たとえばカナダの音楽賞『ジュノー・アワード』は2003年から男女別のカテゴリーをなくしているが、2017年には同年3部門にノミネートされた双子の姉妹ポップデュオTegan and Saraが、同賞の女性ノミニーの少なさを訴え、賞における多様性の欠如を指摘する声明を発表するという出来事もあった。社会の実態に則したアワードであるためには、カテゴリー分けの見直しだけでなく、多様な人々に公平に機会が与えられるような産業構造への改革や、選ぶ側の多様性の確保など、業界全体の取り組みが必要だろう。

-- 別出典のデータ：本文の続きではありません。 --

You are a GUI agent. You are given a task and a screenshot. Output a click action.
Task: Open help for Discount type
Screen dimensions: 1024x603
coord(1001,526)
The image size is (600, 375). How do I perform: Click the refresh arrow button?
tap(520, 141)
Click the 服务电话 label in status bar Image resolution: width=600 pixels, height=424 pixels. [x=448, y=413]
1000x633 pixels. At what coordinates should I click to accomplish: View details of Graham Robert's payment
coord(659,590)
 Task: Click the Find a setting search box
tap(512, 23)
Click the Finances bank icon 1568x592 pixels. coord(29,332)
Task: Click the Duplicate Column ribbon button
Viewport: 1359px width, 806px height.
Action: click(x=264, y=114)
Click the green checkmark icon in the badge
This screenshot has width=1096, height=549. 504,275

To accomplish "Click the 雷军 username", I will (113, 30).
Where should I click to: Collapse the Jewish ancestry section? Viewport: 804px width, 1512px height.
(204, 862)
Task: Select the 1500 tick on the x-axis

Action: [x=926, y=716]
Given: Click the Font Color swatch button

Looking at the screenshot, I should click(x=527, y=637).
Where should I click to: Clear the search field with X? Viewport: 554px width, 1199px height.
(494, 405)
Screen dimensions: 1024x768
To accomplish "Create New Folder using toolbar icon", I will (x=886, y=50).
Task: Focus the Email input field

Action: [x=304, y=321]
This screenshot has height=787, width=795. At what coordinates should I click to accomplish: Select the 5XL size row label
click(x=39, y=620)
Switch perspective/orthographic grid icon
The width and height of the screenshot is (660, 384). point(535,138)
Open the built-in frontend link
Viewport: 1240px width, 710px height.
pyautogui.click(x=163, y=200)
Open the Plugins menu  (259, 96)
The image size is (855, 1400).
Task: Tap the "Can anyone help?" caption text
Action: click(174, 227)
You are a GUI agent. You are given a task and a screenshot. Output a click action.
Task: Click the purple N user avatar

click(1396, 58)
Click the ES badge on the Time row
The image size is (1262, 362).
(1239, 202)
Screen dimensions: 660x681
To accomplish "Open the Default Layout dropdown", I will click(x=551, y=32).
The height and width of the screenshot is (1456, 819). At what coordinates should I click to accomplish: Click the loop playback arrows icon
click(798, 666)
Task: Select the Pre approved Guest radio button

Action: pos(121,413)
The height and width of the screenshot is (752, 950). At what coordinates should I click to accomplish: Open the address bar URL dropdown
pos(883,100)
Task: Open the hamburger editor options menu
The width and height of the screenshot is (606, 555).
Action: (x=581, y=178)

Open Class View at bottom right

『アカデミー賞』をはじめ、主流のアワードでは現在も男女別のカテゴリーが設けられており、日本の多くの映画賞も同様だ。アワードではないが年末の風物詩、『紅白歌合戦』は今年から「紅組司会」「白組司会」の区別をやめ、すべて「司会」と統一。赤と白がグラデーションになったロゴを採用し、テーマを「Colorful~カラフル~」としているが、出演アーティストは男女別で紅組・白組に分かれている。

カテゴリー分けを変更した2022年の『ブリット・アワード』授賞式は、2月8日にロンドンのO2アリーナで開催。ノミネーションは12月18日に発表予定だ。